__TO DO__: After locating the line that contains "The width and height of the screenshot is (558, 382)." in the records below, write out exactly that line and each line after it through the one that contains "Given: Open the user avatar profile menu", and nothing else.
DATASET RECORDS: Begin
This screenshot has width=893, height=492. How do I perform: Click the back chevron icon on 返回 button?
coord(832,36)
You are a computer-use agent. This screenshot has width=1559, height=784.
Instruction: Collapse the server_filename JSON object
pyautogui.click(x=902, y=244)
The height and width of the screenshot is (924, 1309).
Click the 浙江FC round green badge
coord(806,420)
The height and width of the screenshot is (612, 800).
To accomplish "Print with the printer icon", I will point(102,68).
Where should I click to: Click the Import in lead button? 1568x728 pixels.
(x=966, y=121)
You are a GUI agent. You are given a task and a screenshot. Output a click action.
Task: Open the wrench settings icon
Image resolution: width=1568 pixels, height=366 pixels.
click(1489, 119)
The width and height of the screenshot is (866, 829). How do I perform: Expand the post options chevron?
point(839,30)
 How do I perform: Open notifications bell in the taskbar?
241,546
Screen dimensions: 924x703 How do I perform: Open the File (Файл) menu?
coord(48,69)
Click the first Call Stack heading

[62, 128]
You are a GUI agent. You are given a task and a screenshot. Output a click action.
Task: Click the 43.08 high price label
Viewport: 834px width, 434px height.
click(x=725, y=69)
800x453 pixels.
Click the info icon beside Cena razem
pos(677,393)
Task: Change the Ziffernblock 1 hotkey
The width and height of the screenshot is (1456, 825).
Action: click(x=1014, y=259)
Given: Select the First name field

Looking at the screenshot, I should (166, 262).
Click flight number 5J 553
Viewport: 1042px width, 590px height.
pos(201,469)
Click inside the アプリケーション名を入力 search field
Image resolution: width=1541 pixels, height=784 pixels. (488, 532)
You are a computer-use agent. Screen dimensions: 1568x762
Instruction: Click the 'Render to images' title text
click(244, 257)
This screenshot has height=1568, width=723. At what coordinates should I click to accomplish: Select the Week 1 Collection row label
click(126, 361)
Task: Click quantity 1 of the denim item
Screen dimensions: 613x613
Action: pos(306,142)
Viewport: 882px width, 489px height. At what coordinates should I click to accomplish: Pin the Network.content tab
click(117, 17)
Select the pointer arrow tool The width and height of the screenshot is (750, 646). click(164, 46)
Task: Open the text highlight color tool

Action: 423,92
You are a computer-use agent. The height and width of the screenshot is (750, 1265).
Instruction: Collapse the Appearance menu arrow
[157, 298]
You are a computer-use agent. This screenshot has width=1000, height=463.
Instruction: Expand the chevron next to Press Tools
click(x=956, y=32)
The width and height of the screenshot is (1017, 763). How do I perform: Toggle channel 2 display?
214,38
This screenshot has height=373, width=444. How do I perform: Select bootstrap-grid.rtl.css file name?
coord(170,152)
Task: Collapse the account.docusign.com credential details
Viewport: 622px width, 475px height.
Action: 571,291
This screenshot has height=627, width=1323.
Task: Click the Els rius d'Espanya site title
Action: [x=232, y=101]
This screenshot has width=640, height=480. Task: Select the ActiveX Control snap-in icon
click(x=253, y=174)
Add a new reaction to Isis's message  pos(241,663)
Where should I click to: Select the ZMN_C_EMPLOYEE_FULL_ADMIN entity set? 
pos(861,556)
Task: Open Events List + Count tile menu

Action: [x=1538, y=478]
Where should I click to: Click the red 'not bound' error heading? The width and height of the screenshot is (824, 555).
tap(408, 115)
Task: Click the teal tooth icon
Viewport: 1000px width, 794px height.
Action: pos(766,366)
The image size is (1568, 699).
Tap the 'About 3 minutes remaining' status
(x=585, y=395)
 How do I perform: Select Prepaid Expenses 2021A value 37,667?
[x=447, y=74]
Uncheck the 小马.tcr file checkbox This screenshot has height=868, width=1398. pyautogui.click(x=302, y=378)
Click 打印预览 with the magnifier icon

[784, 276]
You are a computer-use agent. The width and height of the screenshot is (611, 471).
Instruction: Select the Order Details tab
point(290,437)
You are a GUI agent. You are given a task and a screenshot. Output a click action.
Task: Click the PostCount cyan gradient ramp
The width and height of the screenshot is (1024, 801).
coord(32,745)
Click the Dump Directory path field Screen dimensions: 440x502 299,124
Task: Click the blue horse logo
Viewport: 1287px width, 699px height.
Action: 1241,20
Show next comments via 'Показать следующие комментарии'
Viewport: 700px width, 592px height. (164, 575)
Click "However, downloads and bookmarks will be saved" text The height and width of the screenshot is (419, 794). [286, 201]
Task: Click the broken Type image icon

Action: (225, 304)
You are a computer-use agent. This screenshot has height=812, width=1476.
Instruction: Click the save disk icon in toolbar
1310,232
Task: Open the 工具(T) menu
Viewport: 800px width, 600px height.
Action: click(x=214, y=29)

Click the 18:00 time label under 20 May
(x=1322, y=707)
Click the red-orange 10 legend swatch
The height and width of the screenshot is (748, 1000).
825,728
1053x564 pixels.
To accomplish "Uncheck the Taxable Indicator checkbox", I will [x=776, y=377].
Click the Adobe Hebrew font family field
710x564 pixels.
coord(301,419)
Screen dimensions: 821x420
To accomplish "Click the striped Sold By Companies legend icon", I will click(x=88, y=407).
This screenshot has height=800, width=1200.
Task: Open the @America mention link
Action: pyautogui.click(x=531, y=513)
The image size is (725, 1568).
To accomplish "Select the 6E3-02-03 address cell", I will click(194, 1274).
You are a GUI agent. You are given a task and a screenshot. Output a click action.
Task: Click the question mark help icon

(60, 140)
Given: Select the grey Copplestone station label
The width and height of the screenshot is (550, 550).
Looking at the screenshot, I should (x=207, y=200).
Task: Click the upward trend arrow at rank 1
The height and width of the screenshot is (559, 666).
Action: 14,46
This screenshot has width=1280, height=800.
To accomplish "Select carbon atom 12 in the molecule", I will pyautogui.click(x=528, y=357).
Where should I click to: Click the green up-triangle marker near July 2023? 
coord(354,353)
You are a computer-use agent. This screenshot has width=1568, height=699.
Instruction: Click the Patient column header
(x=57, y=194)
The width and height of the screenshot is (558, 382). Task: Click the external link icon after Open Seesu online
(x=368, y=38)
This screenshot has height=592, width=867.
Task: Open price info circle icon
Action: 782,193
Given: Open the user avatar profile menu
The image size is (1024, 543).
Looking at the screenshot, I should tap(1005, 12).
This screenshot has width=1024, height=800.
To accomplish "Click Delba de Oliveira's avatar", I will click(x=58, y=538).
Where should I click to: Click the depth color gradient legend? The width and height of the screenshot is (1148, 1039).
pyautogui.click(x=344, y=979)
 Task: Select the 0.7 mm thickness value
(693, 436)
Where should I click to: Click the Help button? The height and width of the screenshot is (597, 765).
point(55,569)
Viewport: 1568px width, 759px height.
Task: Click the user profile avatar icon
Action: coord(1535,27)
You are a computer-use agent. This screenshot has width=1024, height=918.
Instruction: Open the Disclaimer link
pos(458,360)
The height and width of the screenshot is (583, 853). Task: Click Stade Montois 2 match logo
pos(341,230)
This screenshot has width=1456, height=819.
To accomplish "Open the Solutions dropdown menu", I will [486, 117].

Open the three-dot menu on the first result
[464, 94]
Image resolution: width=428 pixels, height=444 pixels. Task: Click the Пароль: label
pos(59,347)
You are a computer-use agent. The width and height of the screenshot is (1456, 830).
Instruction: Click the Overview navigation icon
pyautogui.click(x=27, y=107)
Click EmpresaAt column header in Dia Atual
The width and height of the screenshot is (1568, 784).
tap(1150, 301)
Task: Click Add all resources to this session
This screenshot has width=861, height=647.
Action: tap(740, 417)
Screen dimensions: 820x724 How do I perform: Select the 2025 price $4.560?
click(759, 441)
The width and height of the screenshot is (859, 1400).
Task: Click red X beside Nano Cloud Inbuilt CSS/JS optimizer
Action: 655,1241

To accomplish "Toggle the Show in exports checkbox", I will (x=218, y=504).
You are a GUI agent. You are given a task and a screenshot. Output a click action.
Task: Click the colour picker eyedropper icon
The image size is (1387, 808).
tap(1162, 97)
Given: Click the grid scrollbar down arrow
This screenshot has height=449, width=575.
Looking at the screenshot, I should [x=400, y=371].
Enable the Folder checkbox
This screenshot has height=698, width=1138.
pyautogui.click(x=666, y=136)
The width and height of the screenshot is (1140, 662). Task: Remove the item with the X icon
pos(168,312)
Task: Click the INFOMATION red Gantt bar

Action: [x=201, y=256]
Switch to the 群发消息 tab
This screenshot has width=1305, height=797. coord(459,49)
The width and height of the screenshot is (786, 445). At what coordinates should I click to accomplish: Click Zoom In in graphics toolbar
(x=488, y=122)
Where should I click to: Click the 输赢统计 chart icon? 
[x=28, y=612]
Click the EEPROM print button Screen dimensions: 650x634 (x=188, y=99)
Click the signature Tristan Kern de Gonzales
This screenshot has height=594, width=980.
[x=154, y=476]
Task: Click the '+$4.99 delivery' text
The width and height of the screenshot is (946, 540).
DATASET RECORDS: End
__RESULT BELOW__:
The width and height of the screenshot is (558, 382). Task: Click the external link icon after Open Seesu online
(x=368, y=38)
This screenshot has height=592, width=867.
Task: Open price info circle icon
Action: 782,193
Given: Open the user avatar profile menu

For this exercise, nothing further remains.